Collected data entries
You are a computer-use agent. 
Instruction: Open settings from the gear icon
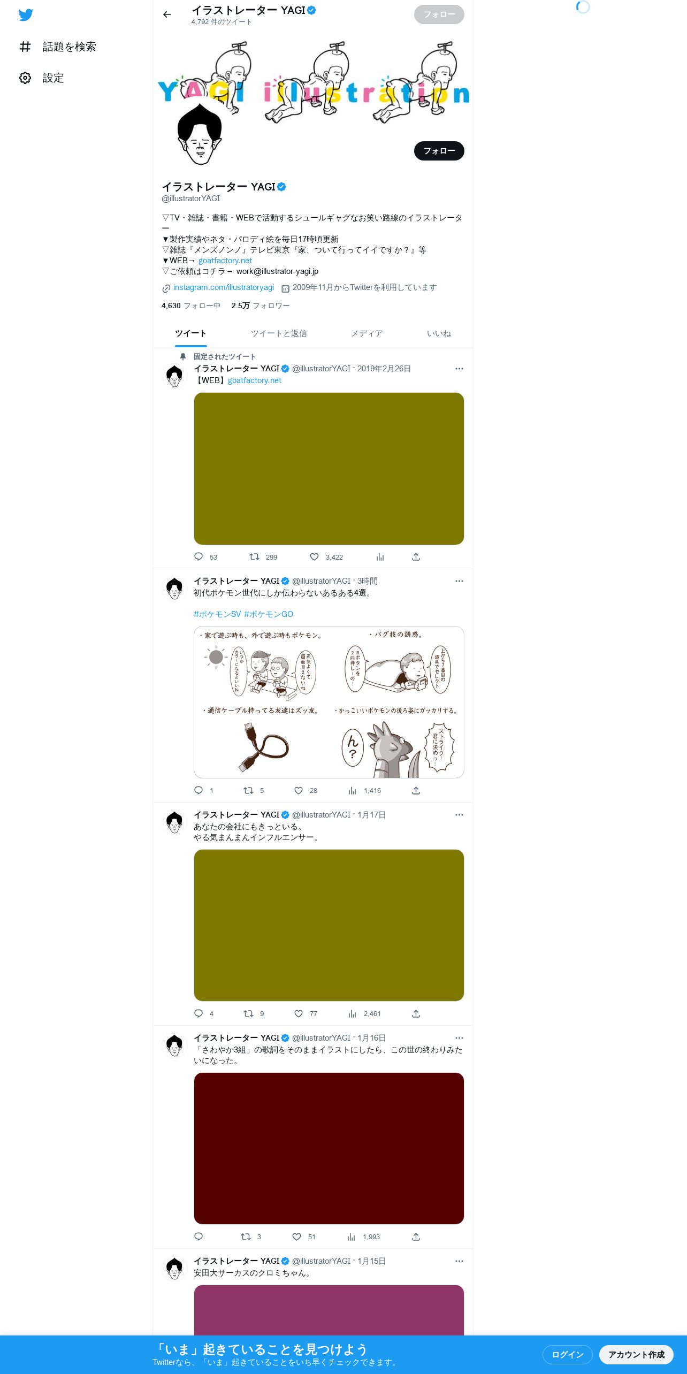(x=25, y=78)
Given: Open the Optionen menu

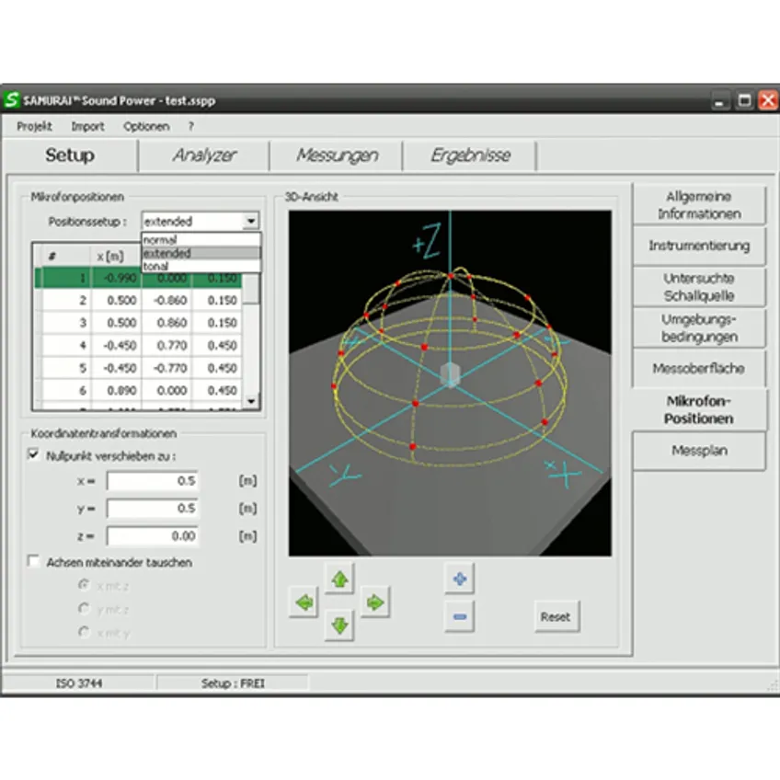Looking at the screenshot, I should click(146, 126).
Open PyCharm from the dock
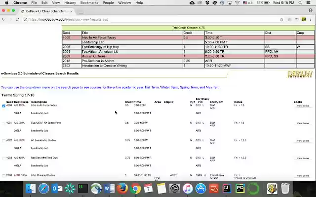This screenshot has height=197, width=316. pyautogui.click(x=240, y=188)
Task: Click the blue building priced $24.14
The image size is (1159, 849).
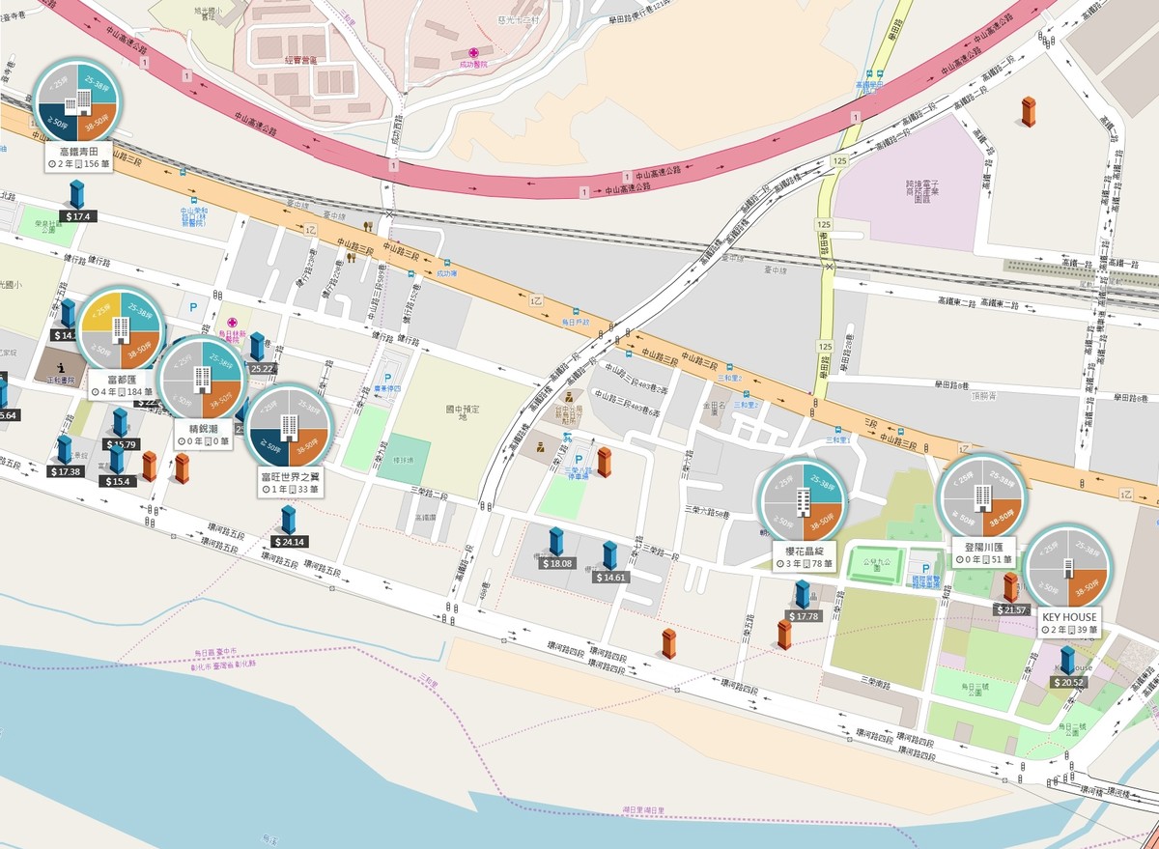Action: [289, 520]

Problem to work on
Without altering a word, return all of the records above and leave out their pictures.

Answer section
You are a computer-use agent. 
Instruction: Open settings from the gear icon
(x=25, y=78)
Given: Open the Optionen menu

Looking at the screenshot, I should click(146, 126).
Open PyCharm from the dock
This screenshot has height=197, width=316. pyautogui.click(x=240, y=188)
Task: Click the blue building priced $24.14
The image size is (1159, 849).
Action: [289, 520]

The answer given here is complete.